The price of gold topped $1200 per ounce this week. Should you jump on this bandwagon? Do you think you will miss the trade, and thus the profit? This trader will miss both the bandwagon and the trade.

Gold is another bubble, one that is getting pretty inflated. Yes. I understand that some reputable analysts have projected gold to reach $2000, or even $5000 per ounce. May be it will, but one should look at this trade carefully because it reminds me closely of the same call from some of the same analysts in the summer of 2008. Back then, the commodity was oil and the price target was $200 per barrel. Just imagine if you had jumped on that bubble when it hit $147 per barrel. If you held on thinking it would continue its meteoric rise, how did you feel when it finally reached $50 per barrel again after languishing in the $35-$45 range for a while.

My point is gold is another asset bubble born from U.S. Treasury and Federal Reserve policy. In this case, deregulated banks have nothing to do with the bubble, but low rates do. No, not mortgage rates, short-term interest rates. Keeping the Fed rate as close to zero as one can forces traders/investors away from the dollar. Quantitative easing, injecting liquidity into the system, and huge deficit spending as well force traders/investors to flee the dollar, and where are they going? To gold is the answer.

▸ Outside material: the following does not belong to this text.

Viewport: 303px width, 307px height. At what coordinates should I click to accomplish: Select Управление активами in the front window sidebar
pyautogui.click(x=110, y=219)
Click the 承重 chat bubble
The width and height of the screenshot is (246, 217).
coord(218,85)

The question is how fat will this bubble get before it pops. The answer depends on perception. As soon as those who have pushed gold to these heights perceive the fiscal/monetary policies of the U.S. are turning away from stimulus and back toward balancing the books (Fed and Treasury) this trade will return to the fundamentals, which brings me to this—what do the fundamentals say about gold?

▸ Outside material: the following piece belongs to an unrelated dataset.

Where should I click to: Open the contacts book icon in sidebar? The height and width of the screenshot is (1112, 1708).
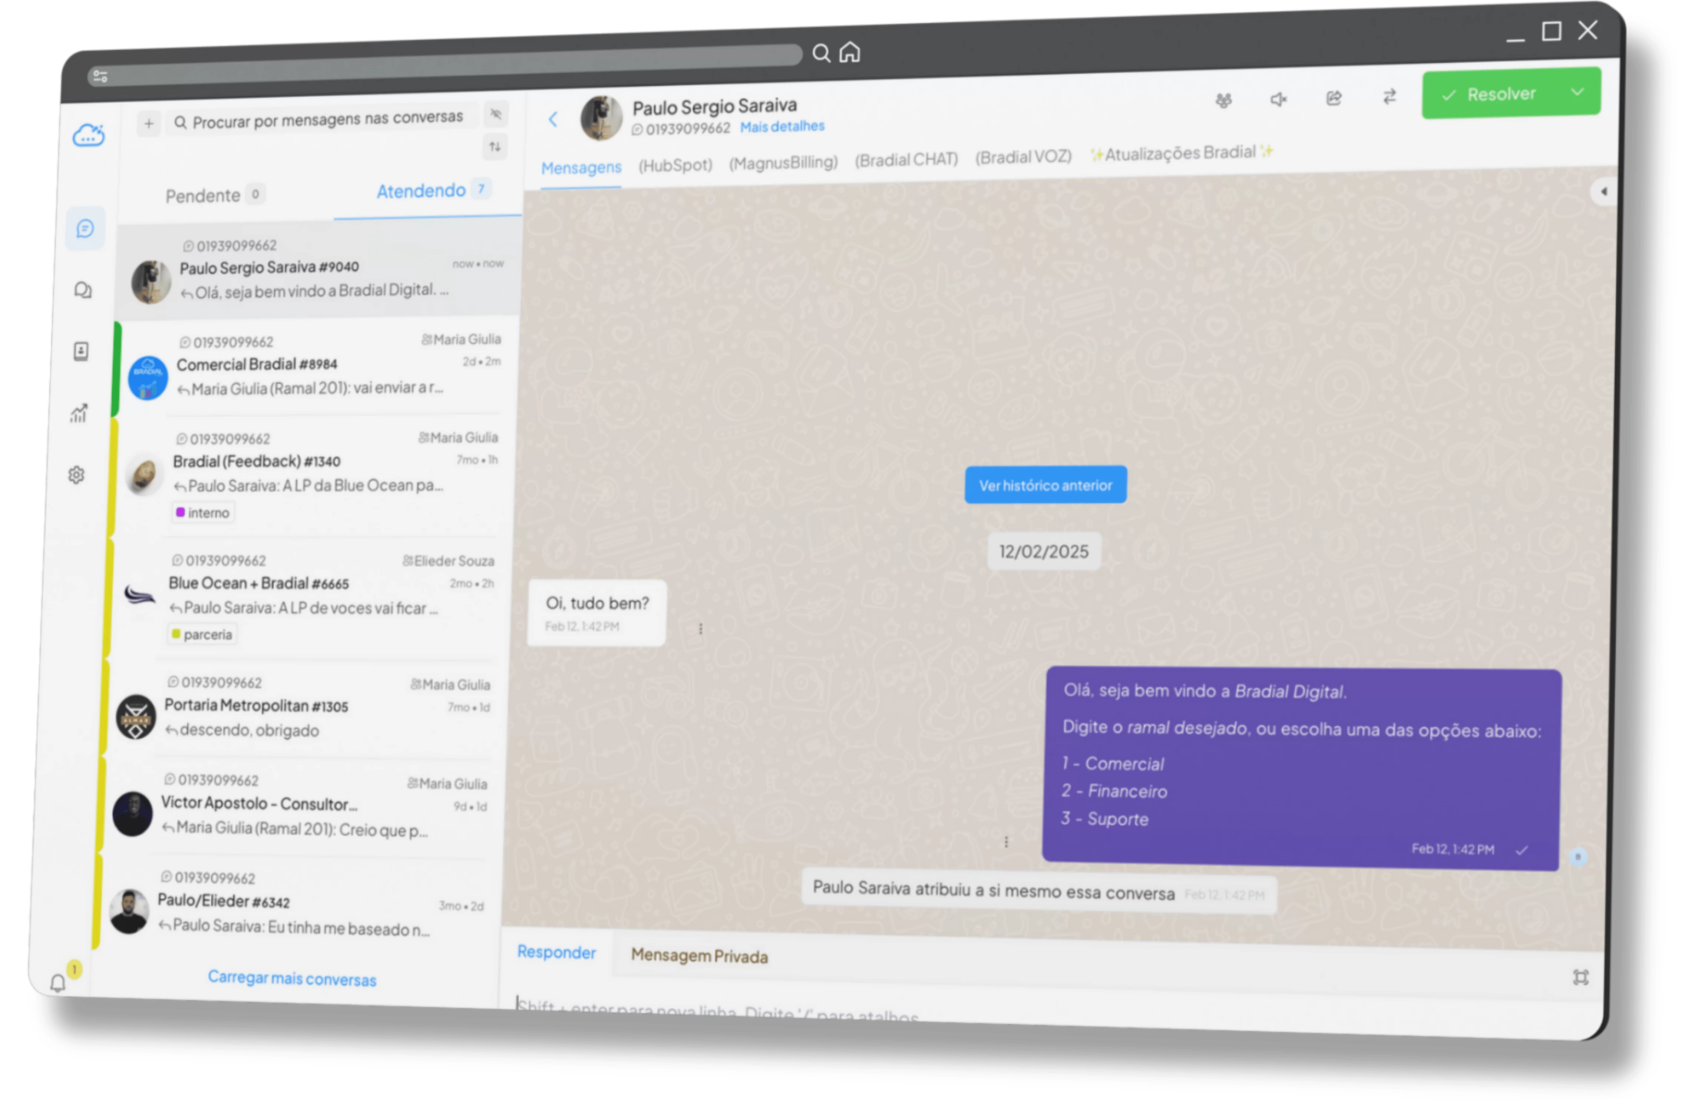click(x=81, y=352)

Aside from India purchasing some 200 tons worth of gold from the IMF around the $1085 per ounce, where is the current and future demand? Dentists no longer use gold in their work, and with consumers hoarding money worldwide, is purchasing gold jewelry going to force the demand? As to the supply, it would appear miners are working overtime to meet the current perceived demand.

It is never a good idea to invest as the stampeding crowd does, unless you start the stampede. Perhaps those who started this bubble trade and those who got in early will benefit, but remember, every trade is a zero-sum game. Those who find themselves entering in the last part of the stampede will balance the gold trade equation out. The question is, when will the stampede reverse direction?